Luka Rocco Magnotta ne témoignera pas à son procès. Et il a refusé de se faire évaluer par le psychiatre retenu par le ministère public, le Dr Gilles Chamberland.

Mis à jour le 26 nov. 2014
Christiane Desjardins LA PRESSE

C'est ce que le jury a appris, hier, au 35e jour du procès de Luka Rocco Magnotta, jugé pour le meurtre et le démembrement de Lin Jun.

En matinée, après avoir présenté son 12e témoin, Me Luc Leclair a annoncé qu'il avait fini de présenter sa preuve. Dès après, le procureur du ministère public, Me Louis Bouthillier, a commencé à présenter sa contre-preuve, en appelant à la barre le psychiatre Joël Paris.
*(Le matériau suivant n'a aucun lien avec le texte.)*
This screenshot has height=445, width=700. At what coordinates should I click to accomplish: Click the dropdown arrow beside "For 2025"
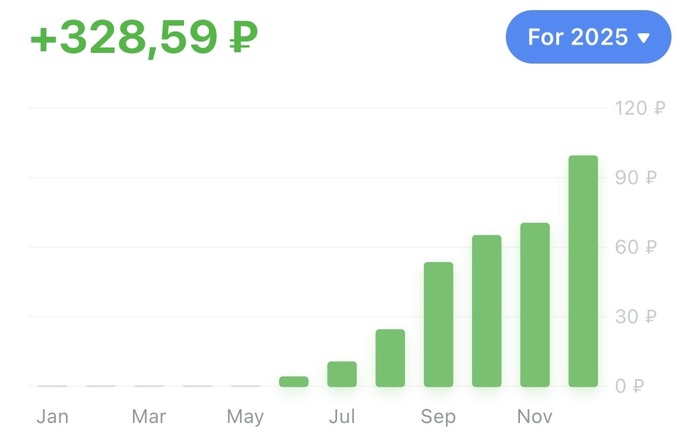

Le Dr Paris est psychiatre à l'Hôpital général juif de Montréal. Le 17 avril 2012, cinq semaines avant le meurtre de Lin Jun, Magnotta s'est présenté à l'hôpital pour une consultation en psychiatrie. Il a été accueilli par une psychiatre résidente, la Dre Alana Propst, et le Dr Paris s'est joint à la rencontre peu après. L'entretien a duré une heure.

Magnotta consultait pour une évaluation liée à un désordre bipolaire, pour lequel il avait été suivi en Ontario. 

Au terme de la rencontre, le Dr Paris a évalué que Magnotta avait sans doute un trouble de la personnalité limite. Il l'a renvoyé au médecin du CLSC et a lui a recommandé de suivre une thérapie. Il n'a rien changé à sa médication.

Le Dr Chamberland n'a pas pu évaluer l'accusé, si bien qu'il ne peut donner d'opinion ferme à son sujet. Mais il a assisté aux témoignages des témoins de la défense, et il s'est fait une opinion, qu'il mettra au conditionnel. Il a produit un rapport de neuf pages.